When searching a spreadsheet containing the drug test results of 104 professional baseball players federal prosecutors went too far, says the 9th U.S. Circuit Court of Appeals.
After lawfully executing a warrant on a Long Beach, CA drug testing lab for the test results of 10 players, agents uncovered a Microsoft Excel spreadsheet with results of every player that was tested in the program. The government argued that 94 of those results were in "plain sight".
In a 9-2 decision, the court ruled:
"The government should, in future warrant applications, forswear reliance on the plain view doctrine or any similar doctrine that would allow it to retain data to which it has gained access only because it was required to segregate seizable from non-seizable data. If the government doesn’t consent to such a waiver, the magistrate judge should order that the seizable and non-seizable data be separated by an independent third party under the supervision of the court, or deny the warrant altogether."
Citing US v. Hill, 322 F. Supp. 2d 1081 (C.D. Cal. 2004), Chief Judge Alex Kozinski, writing for the majority states the objective to,
"maintain the privacy of materials that are intermingled with seizable materials, and to avoid turning a limited search for particular information into a general search of office file systems and computer databases. If the government can’t be sure whether data may be concealed, compressed, erased or booby-trapped without carefully examining the contents of every file...then everything the government chooses to seize will, under this theory, automatically come into plain view. Since the government agents ultimately decide how much to actually take, this will create a powerful incentive for them to seize more rather than less: Why stop at the list of all baseball players when you can seize the entire Tracey Directory? Why just that directory and not the entire hard drive? Why just this computer and not the one in the next room and the next room after that? Can’t find the computer? Seize the Zip disks under the bed in the room where the computer once might have been."
Four players whose names also appeared in the seized spreadsheet were leaked to The New York Times.
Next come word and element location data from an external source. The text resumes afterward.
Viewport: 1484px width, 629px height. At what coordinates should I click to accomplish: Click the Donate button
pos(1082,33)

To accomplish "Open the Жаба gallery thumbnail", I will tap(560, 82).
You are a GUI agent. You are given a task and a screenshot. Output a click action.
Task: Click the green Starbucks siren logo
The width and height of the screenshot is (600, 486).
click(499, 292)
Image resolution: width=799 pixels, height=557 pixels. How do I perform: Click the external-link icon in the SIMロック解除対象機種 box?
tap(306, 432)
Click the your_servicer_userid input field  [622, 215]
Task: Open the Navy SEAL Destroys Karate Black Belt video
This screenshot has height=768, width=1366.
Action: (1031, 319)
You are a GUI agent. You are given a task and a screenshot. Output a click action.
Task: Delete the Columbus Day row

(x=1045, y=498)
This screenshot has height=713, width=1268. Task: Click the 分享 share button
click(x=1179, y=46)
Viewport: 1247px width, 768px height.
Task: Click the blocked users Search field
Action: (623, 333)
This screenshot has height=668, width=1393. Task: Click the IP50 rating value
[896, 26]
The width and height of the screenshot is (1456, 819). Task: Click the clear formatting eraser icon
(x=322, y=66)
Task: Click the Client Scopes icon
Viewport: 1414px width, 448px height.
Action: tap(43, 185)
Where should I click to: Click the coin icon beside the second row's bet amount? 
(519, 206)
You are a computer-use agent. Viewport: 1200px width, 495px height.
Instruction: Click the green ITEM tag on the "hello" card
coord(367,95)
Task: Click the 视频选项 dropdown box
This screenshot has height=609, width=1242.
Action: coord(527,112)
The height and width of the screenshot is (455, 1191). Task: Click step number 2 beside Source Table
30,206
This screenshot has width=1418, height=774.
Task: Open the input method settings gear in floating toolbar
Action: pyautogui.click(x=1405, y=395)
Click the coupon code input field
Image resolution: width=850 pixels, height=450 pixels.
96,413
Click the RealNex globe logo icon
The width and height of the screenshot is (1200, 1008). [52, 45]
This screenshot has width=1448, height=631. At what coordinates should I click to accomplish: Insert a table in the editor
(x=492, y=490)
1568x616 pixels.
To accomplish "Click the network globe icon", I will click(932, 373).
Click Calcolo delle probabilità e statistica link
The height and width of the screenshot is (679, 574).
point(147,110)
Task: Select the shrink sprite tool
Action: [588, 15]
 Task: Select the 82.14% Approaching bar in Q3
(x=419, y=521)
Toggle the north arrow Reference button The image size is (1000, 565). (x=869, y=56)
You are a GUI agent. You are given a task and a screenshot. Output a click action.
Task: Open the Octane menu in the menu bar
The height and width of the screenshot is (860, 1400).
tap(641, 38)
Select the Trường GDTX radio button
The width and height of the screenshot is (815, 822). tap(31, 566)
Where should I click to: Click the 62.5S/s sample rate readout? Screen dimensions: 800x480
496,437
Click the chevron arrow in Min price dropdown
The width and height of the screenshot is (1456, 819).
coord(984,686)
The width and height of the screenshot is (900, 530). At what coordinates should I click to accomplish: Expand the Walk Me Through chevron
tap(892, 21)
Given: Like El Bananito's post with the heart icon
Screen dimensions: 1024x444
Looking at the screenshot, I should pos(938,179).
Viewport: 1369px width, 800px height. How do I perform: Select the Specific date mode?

Alex Rodriguez, David Ortiz, Manny Ramirez and Sammie Sosa were not included in the search warrant, but Kozinski added, "those players suffered harm as a result of the government's seizure."
The decision crafts Miranda-style guidelines for prosecutors and judges to protect Fourth Amendment privacy rights while conducting computer searches.
I have participated in testimony to a similar effect, whereby courts have ruled that spouses cannot provide consent to search an entire hard drive when directories are clearly controlled by one individual. Likewise, I have been asked by the court, on many occasions to parse data applicable to a search warrant from a mountain of otherwise inadmissible data.
Although this decision only addresses computer hard drives, it clearly has long-reaching implications. After all, nearly every electronic device has become, or will become, computerized to some extent.
While the US government is considering its next move, I expect this may be a sign of things to come.